Specifically, the starting of the pinyin search engine includes the following operations:
processing complex Chinese;
matching word first letters;
processing polyphone characters;
and splitting words.
Further, the search result of the application system is subjected to target character highlighting processing through highlight matching character color processing.
Preferably, the method is implemented as follows:
1) constructing a mapping library of Chinese characters and pinyin,
firstly, basic data needs to be constructed, and Chinese characters and pinyin are accurately mapped to form a basic mapping library;
2) compiling a mapping table of simplified Chinese and traditional Chinese,
in order to support the pattern matching of traditional Chinese, a comparison mapping table of a simplified form and a traditional form needs to be compiled;
3) converting capital and small-case formats of the characters, and uniformly converting input key words English characters or Chinese pinyin characters into uppercase or lowercase, so that the mode matching of the characters is facilitated;
4) processing browser compatibility, and compiling polyfil supporting Internet Explorer 8;
polyfil is a piece of code, usually a JavaScript code block on the Web, that is used to provide older versions of the browser with newer functionality that it does not have native support.

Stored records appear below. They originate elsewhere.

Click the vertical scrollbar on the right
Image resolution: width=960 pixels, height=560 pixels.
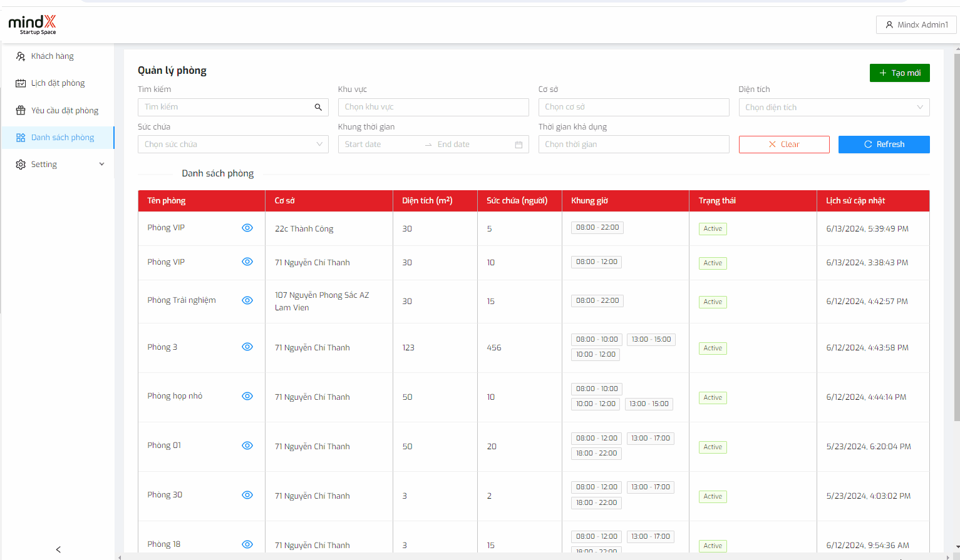click(956, 238)
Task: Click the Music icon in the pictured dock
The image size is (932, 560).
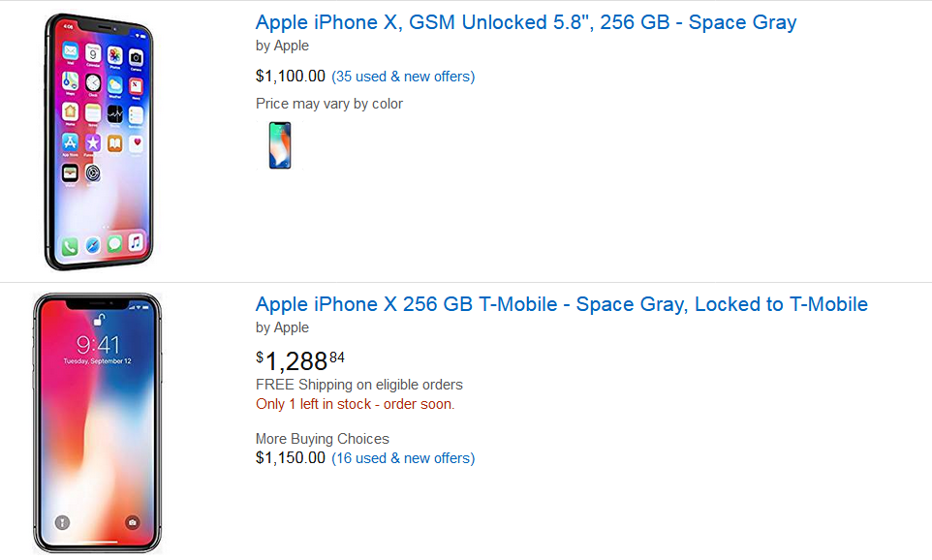Action: (x=137, y=242)
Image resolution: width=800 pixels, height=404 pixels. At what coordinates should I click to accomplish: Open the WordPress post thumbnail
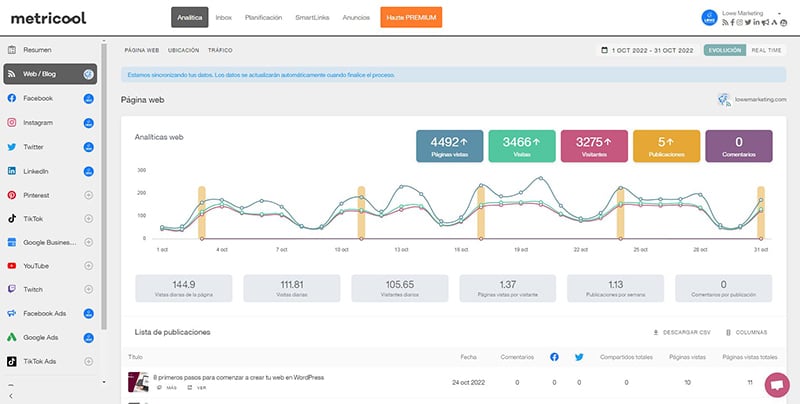point(137,381)
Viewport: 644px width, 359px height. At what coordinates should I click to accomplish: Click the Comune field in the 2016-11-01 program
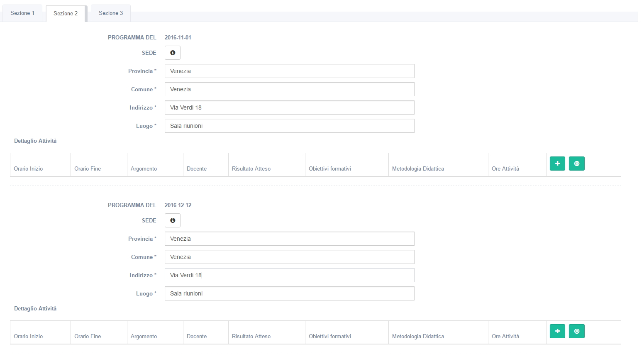tap(289, 89)
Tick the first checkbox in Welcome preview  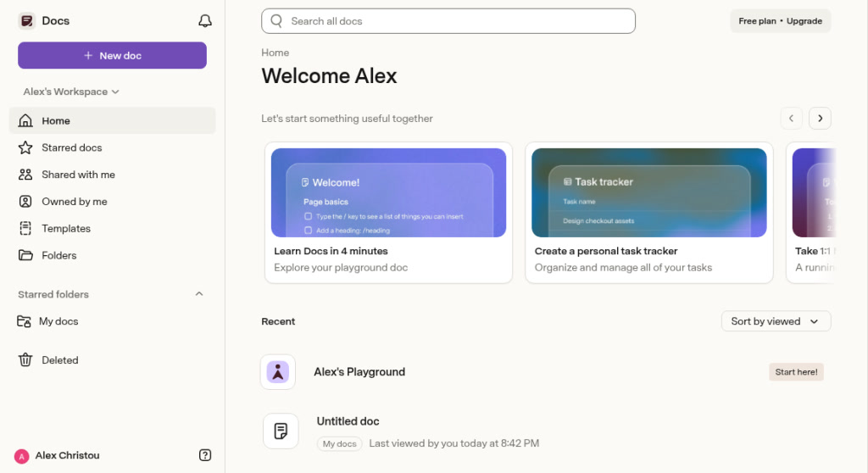[308, 216]
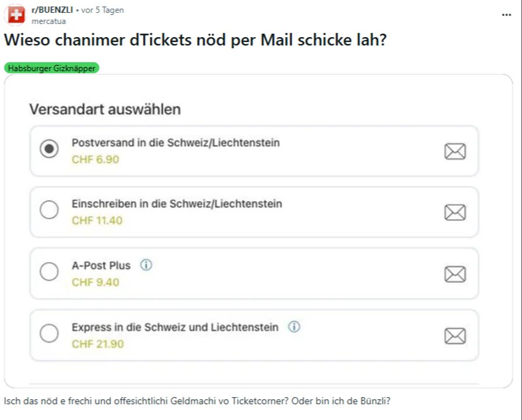522x420 pixels.
Task: Show info for A-Post Plus shipping
Action: click(x=146, y=265)
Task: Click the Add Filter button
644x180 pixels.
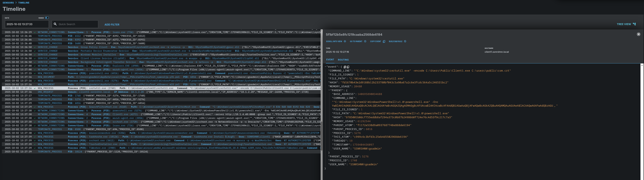Action: point(112,25)
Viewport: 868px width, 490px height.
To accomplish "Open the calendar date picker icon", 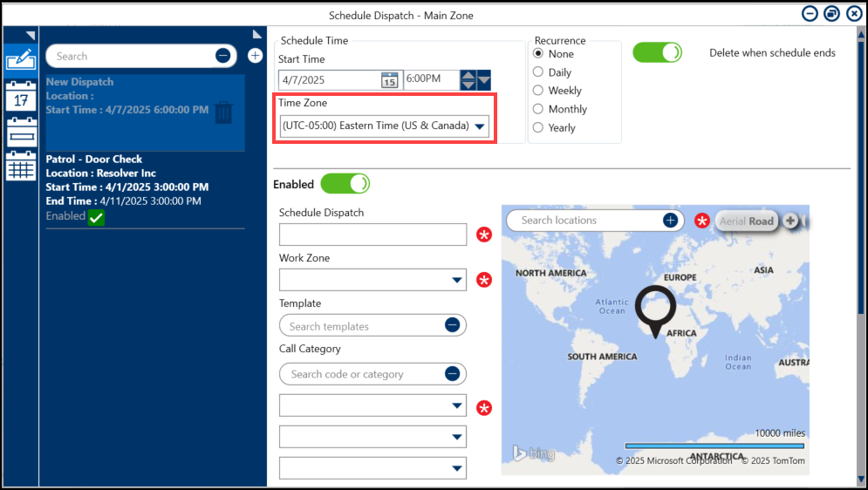I will pyautogui.click(x=389, y=80).
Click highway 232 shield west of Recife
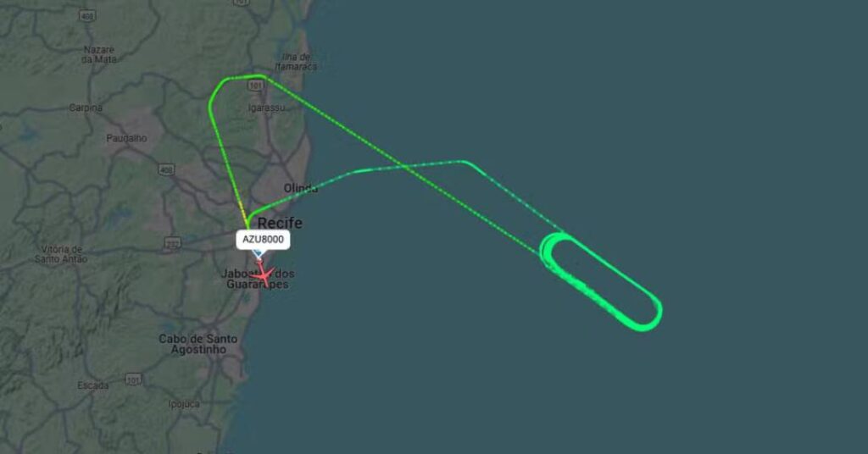The image size is (868, 454). 173,243
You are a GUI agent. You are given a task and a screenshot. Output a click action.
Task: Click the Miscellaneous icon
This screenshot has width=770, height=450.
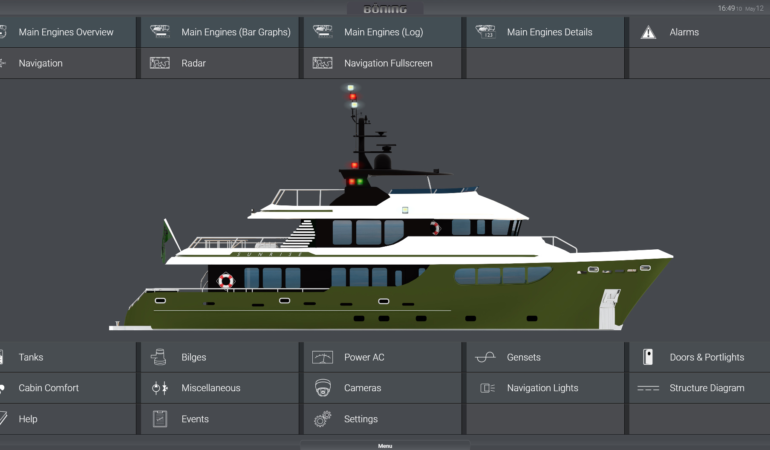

5) Processing polyphone characters;
some Chinese characters have a plurality of pronunciations, and in this case, a plurality of mapping lines of the Chinese characters and the pinyin are required to be constructed to process polyphonic characters;
6) performing word segmentation processing on Chinese and other input characters,
splitting words and phrases to prepare for character mode matching;
7) and the character pattern is matched with the character pattern,
executing a search process using a character pattern matching API;
8) and displaying the search result of the application system.
Preferably, the Chinese character and pinyin mapping library at least comprises Chinese characters contained in the GBK standard. GBK is the national standard extension in the Chinese inner code extension specification CICES.

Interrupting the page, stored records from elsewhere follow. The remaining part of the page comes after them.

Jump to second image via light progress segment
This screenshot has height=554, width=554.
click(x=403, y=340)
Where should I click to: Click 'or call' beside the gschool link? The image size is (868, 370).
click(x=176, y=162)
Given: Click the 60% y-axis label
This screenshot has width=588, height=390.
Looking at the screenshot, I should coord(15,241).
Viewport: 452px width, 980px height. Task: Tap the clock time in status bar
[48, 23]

Preferably, the simplified Chinese to traditional Chinese mapping table at least contains Chinese characters in the GBK character set range.
The invention also claims a system for implementing Chinese pinyin search, which comprises: at least one memory and at least one processor;
the at least one memory to store a machine readable program;
the at least one processor is used for calling the machine readable program and executing the method.

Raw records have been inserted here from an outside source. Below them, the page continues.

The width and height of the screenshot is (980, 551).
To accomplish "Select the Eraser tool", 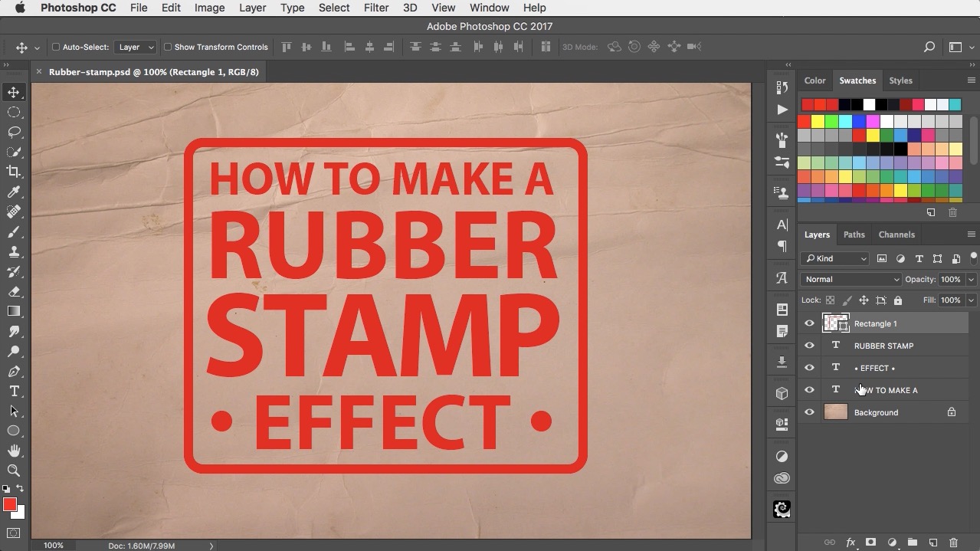I will [14, 291].
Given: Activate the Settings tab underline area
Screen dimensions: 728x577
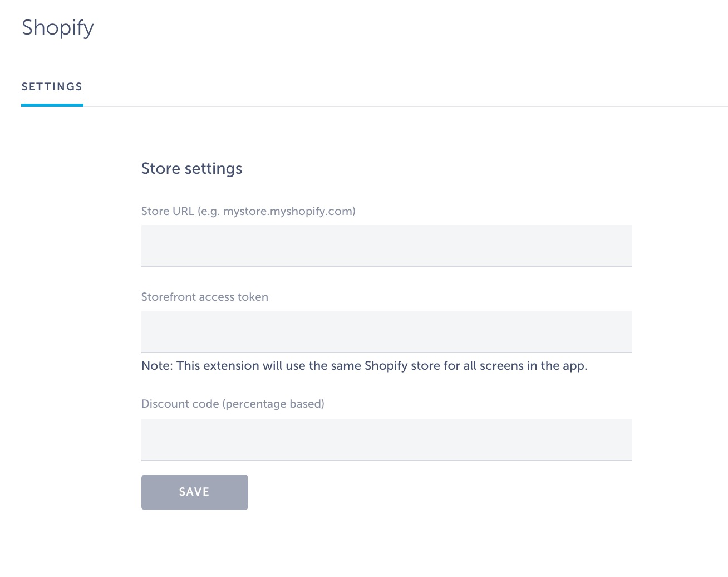Looking at the screenshot, I should 52,104.
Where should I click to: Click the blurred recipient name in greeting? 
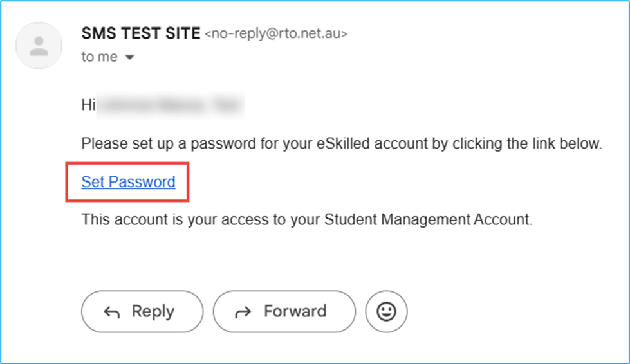[171, 105]
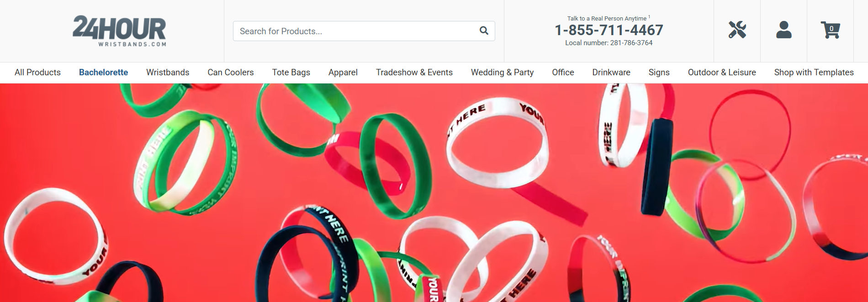868x302 pixels.
Task: Open the design tools wrench icon
Action: 737,30
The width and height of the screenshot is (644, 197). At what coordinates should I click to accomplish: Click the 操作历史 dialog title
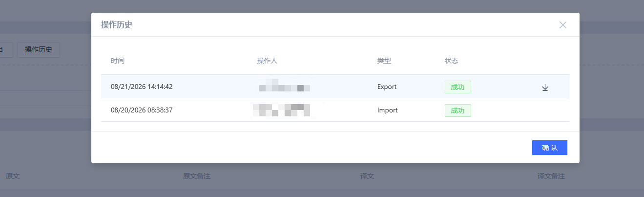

The invention also claims a computer readable medium having stored thereon computer instructions which, when executed by a processor, cause the processor to perform the above-described method.
Compared with the prior art, the method and the system for realizing Chinese pinyin search have the following beneficial effects:
the method and the system can support pinyin search of Chinese characters and pinyin search of traditional Chinese; not only can support complete pinyin matching of the words, but also can support pinyin first letter matching of the words; meanwhile, polyphone characters are supported, 6763 simplified Chinese characters and corresponding traditional Chinese characters are included, and the applicability is strong;
the highlight color matches the characters, and the search result is highlighted, so that the search is more visual;
not only can support the modern browser Internet Explorer 9 and the versions above, Chrome, Firefox, Safari, Opera and the like, but also can support the ancient browser Internet Explorer 8, and has wide application range.
Drawings
FIG. 1 is a flow chart of an implementation method of Chinese pinyin search according to an embodiment of the present invention;
FIG. 2 is an exemplary diagram of an initial state interface for Chinese pinyin search, according to an embodiment of the invention;
FIG. 3 is an exemplary illustration of a Chinese vocabulary search time interface for a Chinese pinyin search, according to an embodiment of the invention;
FIG. 4 is an exemplary illustration of an interface display for a Pinyin full form search of the Chinese Pinyin search provided by an embodiment of the present invention;
FIG. 5 is an exemplary diagram of an interface display for a traditional Chinese search in the embodiment of the present invention;
FIG. 6 is an exemplary illustration of an interface display for a partial pinyin initial search for a Chinese pinyin search, as provided by one embodiment of the present invention;
FIG. 7 is an exemplary illustration of an interface display for a complete pinyin initial search for a Chinese pinyin search, in accordance with an embodiment of the present invention;
fig. 8 is an exemplary illustration of an interface display in searching non-consecutive pinyin initials for a chinese pinyin search, according to an embodiment of the present invention.
Detailed Description
The present invention will be further described with reference to the following specific examples.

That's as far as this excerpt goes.